Challenge 2: playing snake

In this challenge you’re tasked with assisting a self-playing snake game in planning the snake’s route.

A familiar problem with a twist

This seems like a simple chaining of the previous part’s solution - whenever the food is eaten, plan a route from the snake’s head to the new food position with the snake and game boundaries as walls. However, this case is slightly different - as the snake moves, some walls become empty cells, and vice versa. Can you think of an appropriate adaptation to the algorithm? Solution (spoiler alert):

Fortunately we don't have to account for the newly-created walls, as there's no reason to return to a previously-visited cell. This is fortunate because otherwise formulating the solution with BFS would have been much more difficult or even infeasible.
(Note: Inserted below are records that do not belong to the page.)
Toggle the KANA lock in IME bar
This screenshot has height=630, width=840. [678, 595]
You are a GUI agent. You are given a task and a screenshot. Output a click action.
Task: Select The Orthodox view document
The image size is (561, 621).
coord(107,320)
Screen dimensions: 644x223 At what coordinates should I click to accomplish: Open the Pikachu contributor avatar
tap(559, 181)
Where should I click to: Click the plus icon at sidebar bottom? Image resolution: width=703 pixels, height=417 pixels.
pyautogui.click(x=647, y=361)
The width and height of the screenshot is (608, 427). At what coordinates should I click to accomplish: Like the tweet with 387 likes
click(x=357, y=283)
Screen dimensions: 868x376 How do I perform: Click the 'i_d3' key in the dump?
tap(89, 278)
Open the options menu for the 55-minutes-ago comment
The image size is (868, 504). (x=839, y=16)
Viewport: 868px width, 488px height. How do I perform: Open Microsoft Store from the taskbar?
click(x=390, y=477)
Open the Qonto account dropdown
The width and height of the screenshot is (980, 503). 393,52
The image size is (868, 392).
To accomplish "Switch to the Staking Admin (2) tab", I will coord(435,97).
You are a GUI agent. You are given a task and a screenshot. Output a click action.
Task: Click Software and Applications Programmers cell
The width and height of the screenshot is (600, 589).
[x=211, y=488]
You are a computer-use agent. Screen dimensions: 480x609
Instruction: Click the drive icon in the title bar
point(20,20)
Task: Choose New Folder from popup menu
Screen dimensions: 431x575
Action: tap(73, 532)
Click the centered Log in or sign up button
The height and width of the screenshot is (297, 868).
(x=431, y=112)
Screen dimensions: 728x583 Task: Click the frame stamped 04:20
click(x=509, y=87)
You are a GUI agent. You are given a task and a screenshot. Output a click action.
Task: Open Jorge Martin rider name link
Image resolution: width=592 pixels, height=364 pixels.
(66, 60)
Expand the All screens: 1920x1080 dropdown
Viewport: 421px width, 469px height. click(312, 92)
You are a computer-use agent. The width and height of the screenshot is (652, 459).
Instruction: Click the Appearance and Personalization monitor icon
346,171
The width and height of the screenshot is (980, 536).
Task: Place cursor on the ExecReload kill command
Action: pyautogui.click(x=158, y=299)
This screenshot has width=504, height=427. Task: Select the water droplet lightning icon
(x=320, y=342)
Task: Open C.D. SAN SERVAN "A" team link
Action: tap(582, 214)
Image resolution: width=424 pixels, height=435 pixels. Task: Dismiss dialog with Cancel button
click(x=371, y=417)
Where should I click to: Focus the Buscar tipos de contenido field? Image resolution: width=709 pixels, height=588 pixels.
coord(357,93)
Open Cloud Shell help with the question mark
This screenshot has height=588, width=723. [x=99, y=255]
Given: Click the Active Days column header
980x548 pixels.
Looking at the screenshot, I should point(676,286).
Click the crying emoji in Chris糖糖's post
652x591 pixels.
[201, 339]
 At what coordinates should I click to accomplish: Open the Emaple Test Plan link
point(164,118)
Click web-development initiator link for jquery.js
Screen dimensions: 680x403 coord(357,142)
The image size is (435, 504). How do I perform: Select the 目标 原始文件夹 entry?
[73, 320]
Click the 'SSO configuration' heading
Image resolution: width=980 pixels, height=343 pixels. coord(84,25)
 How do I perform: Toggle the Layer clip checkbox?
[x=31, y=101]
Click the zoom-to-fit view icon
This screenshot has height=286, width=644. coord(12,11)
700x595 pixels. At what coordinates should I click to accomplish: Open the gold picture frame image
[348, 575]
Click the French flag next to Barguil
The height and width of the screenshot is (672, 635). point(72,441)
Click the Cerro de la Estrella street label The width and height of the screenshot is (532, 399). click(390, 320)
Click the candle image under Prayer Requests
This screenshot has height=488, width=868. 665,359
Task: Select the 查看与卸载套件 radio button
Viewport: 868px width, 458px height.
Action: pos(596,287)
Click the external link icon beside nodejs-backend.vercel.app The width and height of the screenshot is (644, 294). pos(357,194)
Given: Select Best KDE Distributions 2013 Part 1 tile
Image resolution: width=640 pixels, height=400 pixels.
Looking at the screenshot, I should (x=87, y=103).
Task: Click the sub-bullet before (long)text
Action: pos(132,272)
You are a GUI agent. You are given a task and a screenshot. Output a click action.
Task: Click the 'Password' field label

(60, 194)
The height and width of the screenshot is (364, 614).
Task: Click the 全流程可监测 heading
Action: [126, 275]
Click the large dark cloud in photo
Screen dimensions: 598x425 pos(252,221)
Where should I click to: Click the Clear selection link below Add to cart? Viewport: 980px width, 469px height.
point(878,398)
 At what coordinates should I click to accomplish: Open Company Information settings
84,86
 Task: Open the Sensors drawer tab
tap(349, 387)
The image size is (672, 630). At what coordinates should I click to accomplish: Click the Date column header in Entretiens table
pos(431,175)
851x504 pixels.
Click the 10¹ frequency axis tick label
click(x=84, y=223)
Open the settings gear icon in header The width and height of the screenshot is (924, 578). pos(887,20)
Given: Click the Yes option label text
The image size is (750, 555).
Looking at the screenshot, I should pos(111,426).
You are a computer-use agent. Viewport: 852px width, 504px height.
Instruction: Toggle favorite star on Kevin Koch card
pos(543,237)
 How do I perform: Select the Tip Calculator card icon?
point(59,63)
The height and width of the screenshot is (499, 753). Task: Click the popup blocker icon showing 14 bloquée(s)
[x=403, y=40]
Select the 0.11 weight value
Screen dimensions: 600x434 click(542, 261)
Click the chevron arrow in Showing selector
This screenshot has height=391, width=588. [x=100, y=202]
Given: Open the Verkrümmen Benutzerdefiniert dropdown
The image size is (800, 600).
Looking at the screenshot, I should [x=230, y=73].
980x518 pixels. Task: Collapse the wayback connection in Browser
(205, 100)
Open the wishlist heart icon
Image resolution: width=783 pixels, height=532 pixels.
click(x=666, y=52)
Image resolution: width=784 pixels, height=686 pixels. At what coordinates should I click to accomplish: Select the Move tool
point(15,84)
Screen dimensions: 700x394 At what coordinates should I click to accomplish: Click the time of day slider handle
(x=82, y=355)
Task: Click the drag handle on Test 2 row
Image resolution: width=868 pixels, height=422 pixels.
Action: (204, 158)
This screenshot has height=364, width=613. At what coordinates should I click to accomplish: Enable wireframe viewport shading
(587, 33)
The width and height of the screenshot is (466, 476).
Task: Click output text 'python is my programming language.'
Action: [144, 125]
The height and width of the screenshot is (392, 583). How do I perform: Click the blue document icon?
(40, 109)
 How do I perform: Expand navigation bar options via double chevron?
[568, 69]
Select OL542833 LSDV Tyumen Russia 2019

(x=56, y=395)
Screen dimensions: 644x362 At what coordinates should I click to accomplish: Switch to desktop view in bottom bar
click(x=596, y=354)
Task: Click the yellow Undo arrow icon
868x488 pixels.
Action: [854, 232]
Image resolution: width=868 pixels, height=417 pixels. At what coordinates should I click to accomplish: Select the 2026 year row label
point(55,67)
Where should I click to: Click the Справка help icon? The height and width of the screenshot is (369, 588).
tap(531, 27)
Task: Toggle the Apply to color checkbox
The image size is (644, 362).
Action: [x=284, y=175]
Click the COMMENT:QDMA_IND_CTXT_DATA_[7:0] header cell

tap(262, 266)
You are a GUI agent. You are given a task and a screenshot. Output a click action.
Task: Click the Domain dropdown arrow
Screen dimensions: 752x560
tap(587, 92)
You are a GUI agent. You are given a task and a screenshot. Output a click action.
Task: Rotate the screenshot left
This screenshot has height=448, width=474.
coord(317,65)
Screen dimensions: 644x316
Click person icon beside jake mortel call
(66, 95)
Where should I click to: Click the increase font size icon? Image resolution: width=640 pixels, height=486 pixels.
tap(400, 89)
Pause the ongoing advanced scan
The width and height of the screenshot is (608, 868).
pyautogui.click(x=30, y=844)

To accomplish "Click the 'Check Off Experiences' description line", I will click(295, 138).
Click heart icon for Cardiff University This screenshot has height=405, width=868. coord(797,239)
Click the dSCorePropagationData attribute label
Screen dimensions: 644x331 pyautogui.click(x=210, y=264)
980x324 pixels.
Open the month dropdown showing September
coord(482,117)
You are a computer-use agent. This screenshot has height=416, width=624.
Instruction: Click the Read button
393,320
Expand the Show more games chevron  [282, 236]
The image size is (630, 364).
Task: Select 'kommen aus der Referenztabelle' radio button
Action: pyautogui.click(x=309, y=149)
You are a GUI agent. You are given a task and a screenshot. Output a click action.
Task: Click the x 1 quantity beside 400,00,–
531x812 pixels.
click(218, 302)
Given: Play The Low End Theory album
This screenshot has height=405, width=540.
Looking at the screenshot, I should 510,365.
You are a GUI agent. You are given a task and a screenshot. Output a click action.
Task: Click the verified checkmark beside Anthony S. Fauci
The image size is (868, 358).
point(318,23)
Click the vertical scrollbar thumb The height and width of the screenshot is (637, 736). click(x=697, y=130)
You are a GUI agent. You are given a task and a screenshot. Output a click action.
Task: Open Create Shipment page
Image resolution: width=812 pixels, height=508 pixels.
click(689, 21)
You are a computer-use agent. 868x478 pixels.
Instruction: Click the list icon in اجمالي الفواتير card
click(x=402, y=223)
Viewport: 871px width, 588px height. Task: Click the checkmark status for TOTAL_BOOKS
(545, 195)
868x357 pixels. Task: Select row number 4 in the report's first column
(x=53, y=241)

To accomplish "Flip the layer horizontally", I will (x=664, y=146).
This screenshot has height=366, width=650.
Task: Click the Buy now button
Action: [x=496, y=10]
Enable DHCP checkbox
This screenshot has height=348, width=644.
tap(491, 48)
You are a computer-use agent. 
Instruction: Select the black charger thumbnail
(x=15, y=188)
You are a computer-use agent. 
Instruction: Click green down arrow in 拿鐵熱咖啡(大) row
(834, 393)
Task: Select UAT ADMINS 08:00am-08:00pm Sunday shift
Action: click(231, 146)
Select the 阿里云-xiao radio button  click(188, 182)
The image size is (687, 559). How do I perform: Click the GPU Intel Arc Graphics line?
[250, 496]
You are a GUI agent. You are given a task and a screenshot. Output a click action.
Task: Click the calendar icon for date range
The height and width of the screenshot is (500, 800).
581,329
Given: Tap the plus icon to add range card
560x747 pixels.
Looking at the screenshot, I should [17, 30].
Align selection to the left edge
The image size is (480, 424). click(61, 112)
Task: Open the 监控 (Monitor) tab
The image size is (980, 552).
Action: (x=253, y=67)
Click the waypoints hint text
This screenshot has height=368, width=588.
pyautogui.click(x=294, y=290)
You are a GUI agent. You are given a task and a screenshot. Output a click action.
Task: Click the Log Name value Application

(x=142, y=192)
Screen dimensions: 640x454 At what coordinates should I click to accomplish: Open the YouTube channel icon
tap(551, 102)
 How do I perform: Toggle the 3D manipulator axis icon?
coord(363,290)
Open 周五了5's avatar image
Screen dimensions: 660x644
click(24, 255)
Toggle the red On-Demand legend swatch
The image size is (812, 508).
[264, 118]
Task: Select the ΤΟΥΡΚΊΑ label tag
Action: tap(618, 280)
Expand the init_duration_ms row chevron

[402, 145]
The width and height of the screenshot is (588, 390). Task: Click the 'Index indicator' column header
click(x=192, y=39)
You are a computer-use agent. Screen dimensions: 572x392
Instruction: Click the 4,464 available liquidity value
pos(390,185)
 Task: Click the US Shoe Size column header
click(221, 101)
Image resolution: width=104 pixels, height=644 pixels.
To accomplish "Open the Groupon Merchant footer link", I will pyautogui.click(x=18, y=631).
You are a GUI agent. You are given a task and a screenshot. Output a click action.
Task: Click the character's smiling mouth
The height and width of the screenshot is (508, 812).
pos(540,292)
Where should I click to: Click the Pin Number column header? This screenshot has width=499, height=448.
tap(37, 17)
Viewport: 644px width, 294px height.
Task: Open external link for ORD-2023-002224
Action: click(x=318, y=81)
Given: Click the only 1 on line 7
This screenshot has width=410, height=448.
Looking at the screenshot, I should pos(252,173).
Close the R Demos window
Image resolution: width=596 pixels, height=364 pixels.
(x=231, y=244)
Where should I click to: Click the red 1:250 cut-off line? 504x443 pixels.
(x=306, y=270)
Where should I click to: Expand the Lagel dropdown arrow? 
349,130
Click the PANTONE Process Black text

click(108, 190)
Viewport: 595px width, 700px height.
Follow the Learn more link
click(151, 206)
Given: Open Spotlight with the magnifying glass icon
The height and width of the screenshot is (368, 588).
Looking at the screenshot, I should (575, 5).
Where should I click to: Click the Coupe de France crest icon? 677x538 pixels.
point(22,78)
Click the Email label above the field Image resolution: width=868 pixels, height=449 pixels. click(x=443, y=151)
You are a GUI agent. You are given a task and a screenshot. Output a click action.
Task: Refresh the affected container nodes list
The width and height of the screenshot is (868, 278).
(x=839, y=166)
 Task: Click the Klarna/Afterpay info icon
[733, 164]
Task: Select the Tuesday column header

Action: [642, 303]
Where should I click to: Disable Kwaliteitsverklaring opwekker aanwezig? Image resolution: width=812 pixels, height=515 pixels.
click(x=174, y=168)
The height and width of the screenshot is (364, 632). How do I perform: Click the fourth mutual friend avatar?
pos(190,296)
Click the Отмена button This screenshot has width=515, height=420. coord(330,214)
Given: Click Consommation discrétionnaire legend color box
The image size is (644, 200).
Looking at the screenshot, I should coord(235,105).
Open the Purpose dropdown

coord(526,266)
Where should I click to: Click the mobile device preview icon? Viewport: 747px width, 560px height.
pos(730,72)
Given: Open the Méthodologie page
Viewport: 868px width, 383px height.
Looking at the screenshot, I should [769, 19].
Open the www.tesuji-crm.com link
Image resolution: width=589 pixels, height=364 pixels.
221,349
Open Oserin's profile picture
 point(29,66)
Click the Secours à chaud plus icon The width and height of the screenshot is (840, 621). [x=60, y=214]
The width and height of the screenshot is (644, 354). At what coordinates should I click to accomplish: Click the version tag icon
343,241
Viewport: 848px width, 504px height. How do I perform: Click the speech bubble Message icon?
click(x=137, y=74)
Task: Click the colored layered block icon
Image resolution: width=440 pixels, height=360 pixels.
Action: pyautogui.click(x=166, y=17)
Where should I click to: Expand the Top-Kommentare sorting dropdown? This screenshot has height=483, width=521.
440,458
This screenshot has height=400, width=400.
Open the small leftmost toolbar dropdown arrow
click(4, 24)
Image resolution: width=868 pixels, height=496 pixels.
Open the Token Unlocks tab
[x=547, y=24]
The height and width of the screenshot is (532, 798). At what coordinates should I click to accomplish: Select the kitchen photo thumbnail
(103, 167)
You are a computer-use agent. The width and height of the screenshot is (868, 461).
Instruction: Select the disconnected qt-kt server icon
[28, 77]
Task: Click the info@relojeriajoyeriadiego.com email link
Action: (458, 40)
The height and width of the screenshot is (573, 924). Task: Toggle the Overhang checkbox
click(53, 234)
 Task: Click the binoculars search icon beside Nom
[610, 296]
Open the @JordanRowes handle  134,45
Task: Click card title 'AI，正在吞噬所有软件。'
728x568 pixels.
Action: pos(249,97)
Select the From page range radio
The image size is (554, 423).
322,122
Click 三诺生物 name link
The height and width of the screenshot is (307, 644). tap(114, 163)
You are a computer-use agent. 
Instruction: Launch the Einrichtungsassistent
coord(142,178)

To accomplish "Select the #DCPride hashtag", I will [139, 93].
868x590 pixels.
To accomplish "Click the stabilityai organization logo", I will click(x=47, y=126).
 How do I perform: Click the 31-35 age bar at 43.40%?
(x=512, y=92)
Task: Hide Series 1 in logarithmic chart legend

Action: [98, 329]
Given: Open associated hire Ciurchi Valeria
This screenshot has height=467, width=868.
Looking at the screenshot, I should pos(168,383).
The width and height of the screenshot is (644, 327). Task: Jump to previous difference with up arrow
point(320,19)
Regarding the vacated walls, an elegant way to utilize them is to include in the search space state the time that elapsed since planning the route. This way, for each state popped from the BFS queue, we can use the elapsed-time value to "trim" the snake's tail and determine exactly which snake cells constitute as walls and which don't.

Have a go!

To try your hand at this challenge, clone the same repo from the previous part (if you haven’t yet), install requirements.txt, and open 2-snake/ The code has implementation instructions for the pathfinding function.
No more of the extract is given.